Since only part of the records is wanted, repeat exactly the lines from the one containing "The width and height of the screenshot is (1456, 819)." through the last line, both included.

Segment Start: Given entries

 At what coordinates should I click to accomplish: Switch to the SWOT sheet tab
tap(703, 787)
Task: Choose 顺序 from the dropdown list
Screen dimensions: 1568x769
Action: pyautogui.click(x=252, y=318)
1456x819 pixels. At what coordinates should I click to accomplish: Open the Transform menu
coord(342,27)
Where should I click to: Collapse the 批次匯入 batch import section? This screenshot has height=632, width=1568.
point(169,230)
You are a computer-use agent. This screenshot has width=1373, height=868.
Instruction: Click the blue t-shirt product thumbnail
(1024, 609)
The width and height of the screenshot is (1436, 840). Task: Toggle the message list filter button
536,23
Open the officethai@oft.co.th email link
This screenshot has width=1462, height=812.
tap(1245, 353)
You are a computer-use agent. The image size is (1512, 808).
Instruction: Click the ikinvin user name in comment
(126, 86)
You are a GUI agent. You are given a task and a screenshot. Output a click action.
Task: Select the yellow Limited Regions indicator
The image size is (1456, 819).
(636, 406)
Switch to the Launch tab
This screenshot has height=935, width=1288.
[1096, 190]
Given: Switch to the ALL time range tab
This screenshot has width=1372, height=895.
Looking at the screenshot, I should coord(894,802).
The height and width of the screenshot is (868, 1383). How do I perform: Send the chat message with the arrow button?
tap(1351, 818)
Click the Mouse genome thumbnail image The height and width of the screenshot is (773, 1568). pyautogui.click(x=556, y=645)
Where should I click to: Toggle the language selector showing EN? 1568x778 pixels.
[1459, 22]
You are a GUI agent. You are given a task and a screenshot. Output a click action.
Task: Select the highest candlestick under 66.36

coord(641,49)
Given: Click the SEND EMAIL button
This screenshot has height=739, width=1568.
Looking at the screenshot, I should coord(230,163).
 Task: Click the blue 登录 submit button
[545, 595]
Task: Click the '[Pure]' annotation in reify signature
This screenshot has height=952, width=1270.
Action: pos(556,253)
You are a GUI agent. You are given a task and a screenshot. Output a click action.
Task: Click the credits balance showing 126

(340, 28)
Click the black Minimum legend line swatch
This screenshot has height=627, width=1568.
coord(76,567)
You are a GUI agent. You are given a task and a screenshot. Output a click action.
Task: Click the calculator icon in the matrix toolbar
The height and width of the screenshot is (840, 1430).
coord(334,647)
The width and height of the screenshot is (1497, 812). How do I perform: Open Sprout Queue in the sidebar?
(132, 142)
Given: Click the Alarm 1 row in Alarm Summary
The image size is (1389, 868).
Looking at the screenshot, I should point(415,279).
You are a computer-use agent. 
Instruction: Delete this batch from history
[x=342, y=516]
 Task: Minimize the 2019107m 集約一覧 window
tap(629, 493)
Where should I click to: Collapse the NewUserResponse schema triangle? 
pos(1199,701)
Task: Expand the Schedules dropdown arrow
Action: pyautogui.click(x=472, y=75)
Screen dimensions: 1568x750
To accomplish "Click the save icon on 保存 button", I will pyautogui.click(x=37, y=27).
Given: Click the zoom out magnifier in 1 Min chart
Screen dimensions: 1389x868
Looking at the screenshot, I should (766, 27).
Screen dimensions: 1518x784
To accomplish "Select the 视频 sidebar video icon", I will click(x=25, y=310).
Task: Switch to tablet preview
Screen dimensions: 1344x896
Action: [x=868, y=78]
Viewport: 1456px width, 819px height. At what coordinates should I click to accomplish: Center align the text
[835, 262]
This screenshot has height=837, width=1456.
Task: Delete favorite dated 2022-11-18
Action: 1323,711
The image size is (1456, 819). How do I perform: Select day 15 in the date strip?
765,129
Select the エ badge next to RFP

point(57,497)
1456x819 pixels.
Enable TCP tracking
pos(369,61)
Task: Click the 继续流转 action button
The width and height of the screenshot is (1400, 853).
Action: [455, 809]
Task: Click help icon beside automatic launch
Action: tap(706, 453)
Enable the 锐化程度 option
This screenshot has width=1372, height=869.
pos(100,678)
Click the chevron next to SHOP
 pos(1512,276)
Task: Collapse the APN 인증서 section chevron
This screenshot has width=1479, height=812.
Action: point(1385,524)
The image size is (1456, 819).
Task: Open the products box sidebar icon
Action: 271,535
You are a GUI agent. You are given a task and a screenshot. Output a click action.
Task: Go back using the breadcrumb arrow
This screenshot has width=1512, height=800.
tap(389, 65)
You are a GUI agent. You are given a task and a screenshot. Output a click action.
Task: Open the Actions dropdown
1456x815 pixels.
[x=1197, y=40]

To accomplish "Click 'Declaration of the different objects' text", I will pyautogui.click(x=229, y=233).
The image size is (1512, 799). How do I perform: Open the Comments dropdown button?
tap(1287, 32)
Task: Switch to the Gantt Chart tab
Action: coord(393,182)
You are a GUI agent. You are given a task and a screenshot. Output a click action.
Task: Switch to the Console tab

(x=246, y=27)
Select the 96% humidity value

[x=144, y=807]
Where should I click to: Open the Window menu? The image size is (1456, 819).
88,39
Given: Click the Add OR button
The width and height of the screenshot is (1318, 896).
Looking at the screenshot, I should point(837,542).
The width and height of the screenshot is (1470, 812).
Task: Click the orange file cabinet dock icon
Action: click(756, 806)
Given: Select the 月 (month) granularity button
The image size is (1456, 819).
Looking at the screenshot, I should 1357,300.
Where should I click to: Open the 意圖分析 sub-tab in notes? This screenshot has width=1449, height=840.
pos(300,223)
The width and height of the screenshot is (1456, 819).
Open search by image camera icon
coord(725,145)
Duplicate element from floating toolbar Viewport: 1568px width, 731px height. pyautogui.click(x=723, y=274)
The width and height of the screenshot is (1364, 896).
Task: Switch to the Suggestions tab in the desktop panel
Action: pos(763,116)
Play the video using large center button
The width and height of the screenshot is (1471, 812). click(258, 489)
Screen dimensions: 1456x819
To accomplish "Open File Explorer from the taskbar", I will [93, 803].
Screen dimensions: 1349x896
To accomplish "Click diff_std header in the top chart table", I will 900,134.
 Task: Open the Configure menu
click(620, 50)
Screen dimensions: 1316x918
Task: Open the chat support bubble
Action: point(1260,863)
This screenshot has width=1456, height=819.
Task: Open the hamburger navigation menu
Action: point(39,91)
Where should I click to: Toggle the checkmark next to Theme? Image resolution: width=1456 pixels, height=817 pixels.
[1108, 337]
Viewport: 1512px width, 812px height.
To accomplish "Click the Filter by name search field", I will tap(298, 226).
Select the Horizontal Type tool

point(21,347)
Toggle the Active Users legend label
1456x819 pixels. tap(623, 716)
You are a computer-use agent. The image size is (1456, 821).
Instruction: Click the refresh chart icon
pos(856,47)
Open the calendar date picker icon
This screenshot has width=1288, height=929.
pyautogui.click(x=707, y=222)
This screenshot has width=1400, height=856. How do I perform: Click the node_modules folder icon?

Segment End: Given entries

◆ **Solution to the exercise**:
The width and height of the screenshot is (1456, 819).
Open search by image camera icon
coord(725,145)
Duplicate element from floating toolbar Viewport: 1568px width, 731px height. pyautogui.click(x=723, y=274)
The width and height of the screenshot is (1364, 896).
Task: Switch to the Suggestions tab in the desktop panel
Action: pos(763,116)
Play the video using large center button
The width and height of the screenshot is (1471, 812). click(258, 489)
Screen dimensions: 1456x819
To accomplish "Open File Explorer from the taskbar", I will [93, 803].
Screen dimensions: 1349x896
To accomplish "Click diff_std header in the top chart table", I will 900,134.
 Task: Open the Configure menu
click(620, 50)
Screen dimensions: 1316x918
Task: Open the chat support bubble
Action: point(1260,863)
This screenshot has width=1456, height=819.
Task: Open the hamburger navigation menu
Action: point(39,91)
Where should I click to: Toggle the checkmark next to Theme? Image resolution: width=1456 pixels, height=817 pixels.
[1108, 337]
Viewport: 1512px width, 812px height.
To accomplish "Click the Filter by name search field", I will tap(298, 226).
Select the Horizontal Type tool

point(21,347)
Toggle the Active Users legend label
1456x819 pixels. tap(623, 716)
You are a computer-use agent. The image size is (1456, 821).
Instruction: Click the refresh chart icon
pos(856,47)
Open the calendar date picker icon
This screenshot has width=1288, height=929.
pyautogui.click(x=707, y=222)
This screenshot has width=1400, height=856. How do I perform: Click the node_modules folder icon?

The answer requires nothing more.